To ensure a high standard for compliance and integrity on AML, we established a programme designed to protect our reputation and mitigate AML risks. A four-tier AML control structure underpins the programme.
To the best of the knowledge, information and belief of the Directors, neither NagaCorp nor our employees are subject to any actual, pending or threatened cases regarding any corrupt practice or any allegation of unethical practice during the Year.
5. Data Privacy and Cybersecurity
We collect physical and digital personal information from our hotel guests and NagaWorld Rewards loyalty programme members. Physical data records are securely stored in a central location by our Document Control team, while digital data records are securely maintained on our IT servers. Our IT systems adopt best practices from ISO 27000: Information security management systems and the Information Technology Infrastructure Library (“ITIL”).

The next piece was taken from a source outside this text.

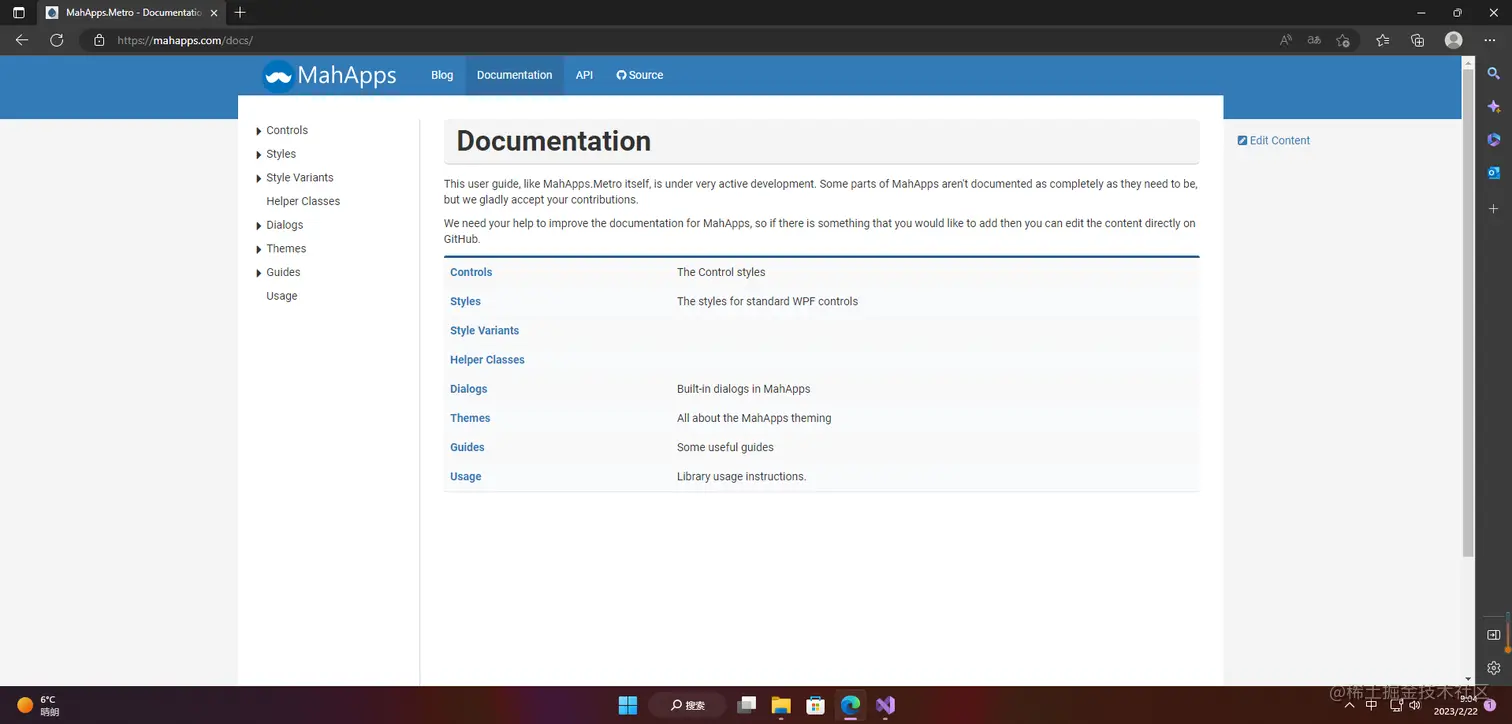The height and width of the screenshot is (724, 1512).
Task: Open the Dialogs link in table
Action: point(469,389)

A multi-level control system is in place to ensure safe and secure access and storage of our customer’s digital data. SOPs are established regarding handling personal data and monitored at a departmental level. Customer’s data is used only for marketing and promotion purposes with their consent.
In 2023, there were no complaints about the breach of customer privacy and loss of customer data.
With cybersecurity threats on the rise, raising staff awareness is an essential component of our IT infrastructure. During the Year, we rolled out a mandatory training on cybersecurity awareness for staff. The training covered various types of cyber attacks, defences against cyber attacks, and how staff can report suspicious emails to the IT department for investigations.